Illinois head coach John Groce didn’t recruit Nnanna Egwu to Champaign.

Groce was the head man at Ohio when Egwu committed to former Illini coach Bruce Weber in 2009. But now, Groce, beginning his third season coaching the 6-foot-11 center at Illinois, is running out of superlatives to describe Egwu and the role he fills on the Illinois basketball team. 

Tremendous. Smart. Unique. An absolute monster on defense.

Groce has glowed about Egwu at every opportunity leading up to his senior season, and Groce is dreading the day Egwu graduates.

Egwu has come a long way since averaging 1.9 points and 1.5 rebounds per game in limited playing time as a freshman at Illinois. He’s since established himself as a force on the defensive side of the ball, and if you ask Groce, Egwu’s one of the best defenders in the country.

He was a team captain during his junior season and will retain that role his senior year, as voted by his teammates. Listen to Groce endorse Egwu, and it’s easy to see why it pains Groce to envision a future without him.

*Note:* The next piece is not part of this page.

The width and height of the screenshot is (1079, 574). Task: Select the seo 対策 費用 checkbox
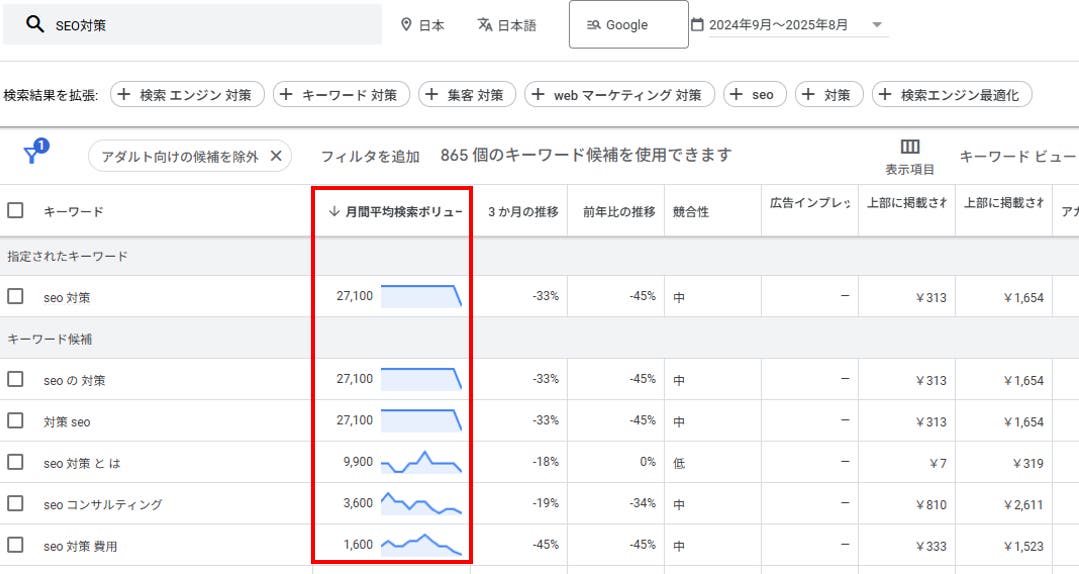[15, 545]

“His ability to move laterally, his athleticism, his speed, his quickness; all those things for his size are very unique,” Groce said. “And then you add that he’s so smart defensively. He just sees things before they happen. He anticipates. You do have sins, but he covers them up a lot defensively.”

Though Egwu is expected to have a crucial impact on the floor for the Illini this season, his responsibilities aren’t limited by what Groce calls “the 94-by-50,” a.k.a. the dimensions of a basketball court. Egwu is viewed as an all-around leader by his coaches and teammates, and it’s a role he’s fully embracing.

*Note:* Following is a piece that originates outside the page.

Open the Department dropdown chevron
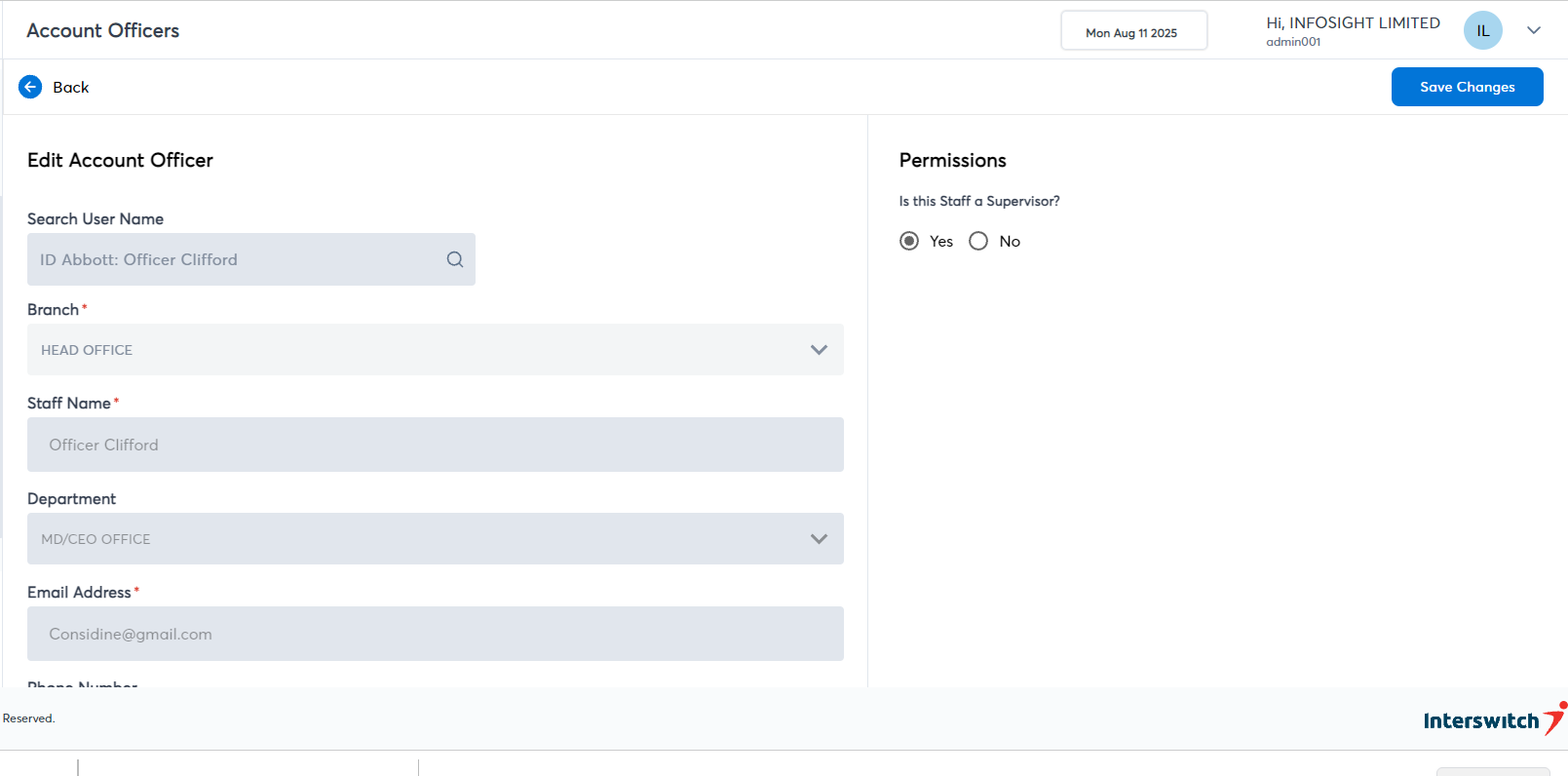This screenshot has width=1568, height=776. click(819, 539)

“Nnanna’s been here with us for three years … he embodies and represents what our culture’s about,” Groce said. “He’s obviously got a lot of ownership, and he should. I’ve given him a lot of ownership of our team.”

Egwu understands that his role at Illinois has never been bigger. He knows that his teammates look to him as a steadying force; transfers, injuries and graduations have left a roster that looks nothing like the one Egwu saw as a freshman. He’s the only player from a disastrous 15-17 season in 2011-12 that remains on the active roster this year.

Egwu’s current teammates come from a variety of backgrounds. Underclassmen, veterans, transfers and walk-ons make up a diverse and balanced roster. Egwu knows that in order to lead effectively and remain an anchor of the team, he must be able to relate to each of his teammates on an individual level.

“I understand that everyone has their own personality and way they take things,” Egwu said. “I understand each player the way they are. I understand that things I say to certain people may not be the right thing to say to other people.”

It’s this understanding that has helped Egwu develop the future of his position at Illinois. With younger players like Maverick Morgan, Austin Colbert, Michael Finke and Leron Black all looking to crack the rotation in the Illinois frontcourt, Egwu has been a model for the underclassmen bigs to follow.

“I think ever since I’ve known him he’s had that leadership quality about him,” sophomore Colbert said. “He’s always been able to lead us and motivate the guys, whether it be just by watching him or the way he speaks. He’s always working. You can’t help but try to imitate that.”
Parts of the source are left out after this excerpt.